The General Services Administration has opted to take “corrective action” on the multibillion-dollar Defense Enterprise Office Solutions cloud contract, which it awarded in late August to CSRA, a managed affiliate of General Dynamics Information Technology.

GSA’s decision to amend its original request for quotations follows a bid protest filed through the Government Accountability Office by competitor Perspecta Enterprise Solutions on Sept. 9.

According to multiple sources familiar with GSA’s decision, the agency—which partnered with the Defense Department on the DEOS blanket purchase agreement—will make changes to the acquisition’s statement of work and requirements to address issues raised in the bid protest. 

Once GSA amends the RFQ, it will be released again to the bidders. It is unclear how that might affect the contract’s timeline. 

Bid protest documents indicate both companies' bids came in far higher than the $8 billion that GSA’s estimated for the contract, which aims to provide cloud-based tools like email, word processing, spreadsheets and file-sharing across the Defense Department through Microsoft’s Office 365 platform.

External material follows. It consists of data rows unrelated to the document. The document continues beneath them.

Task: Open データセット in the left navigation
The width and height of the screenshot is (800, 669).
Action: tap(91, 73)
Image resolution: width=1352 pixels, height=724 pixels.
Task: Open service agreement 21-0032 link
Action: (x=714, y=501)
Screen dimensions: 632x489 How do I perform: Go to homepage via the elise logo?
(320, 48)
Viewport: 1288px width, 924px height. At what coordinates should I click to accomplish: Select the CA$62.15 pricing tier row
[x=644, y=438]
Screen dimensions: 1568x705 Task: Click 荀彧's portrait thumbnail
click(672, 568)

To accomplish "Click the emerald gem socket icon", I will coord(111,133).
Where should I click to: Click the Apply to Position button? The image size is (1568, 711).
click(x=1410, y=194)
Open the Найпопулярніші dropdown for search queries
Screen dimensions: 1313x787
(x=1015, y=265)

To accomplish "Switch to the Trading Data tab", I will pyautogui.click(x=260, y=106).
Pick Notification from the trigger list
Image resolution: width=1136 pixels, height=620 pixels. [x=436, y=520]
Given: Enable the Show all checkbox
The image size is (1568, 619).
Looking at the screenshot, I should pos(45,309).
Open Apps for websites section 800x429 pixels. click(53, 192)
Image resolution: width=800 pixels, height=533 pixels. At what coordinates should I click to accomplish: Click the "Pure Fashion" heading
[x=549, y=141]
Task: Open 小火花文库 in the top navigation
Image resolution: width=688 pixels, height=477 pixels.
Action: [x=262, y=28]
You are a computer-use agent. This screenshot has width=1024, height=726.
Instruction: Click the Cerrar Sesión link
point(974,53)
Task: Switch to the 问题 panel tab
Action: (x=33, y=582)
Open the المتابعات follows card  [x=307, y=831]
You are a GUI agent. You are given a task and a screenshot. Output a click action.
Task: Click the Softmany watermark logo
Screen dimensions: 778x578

GDIT’s bid came in with an estimated value of $12.4 billion; Perspecta’s was $10.5 billion. According to a source familiar with the evaluation process, the evaluated prices put forth by bidders are actually a summation of three bid scenarios GSA requested in the evaluation. One of those scenarios sought cost estimates from bidders for a full deployment of more than 3 million users, and the total evaluation prices reflected deployment of more than 5 million users.

The price discrepancy in bids between GDIT and Perspecta is curious given the primary component of both company’s bids were Microsoft 365 licenses for up to 3 million users. 

GSA declined to comment to Nextgov due to ongoing litigation regarding DEOS. Attorneys for Perspecta and GDIT did not respond to requests for comment from Nextgov

DEOS is one of two multibillion-dollar Pentagon cloud contracts now under litigation. The other, Joint Enterprise Defense Infrastructure, is currently under review by Defense Secretary Mark Esper after surviving bid protests and a legal challenge in federal court, which the challenging company Oracle is appealing

Editor's note: This story was updated to include context regarding the contract's estimated value.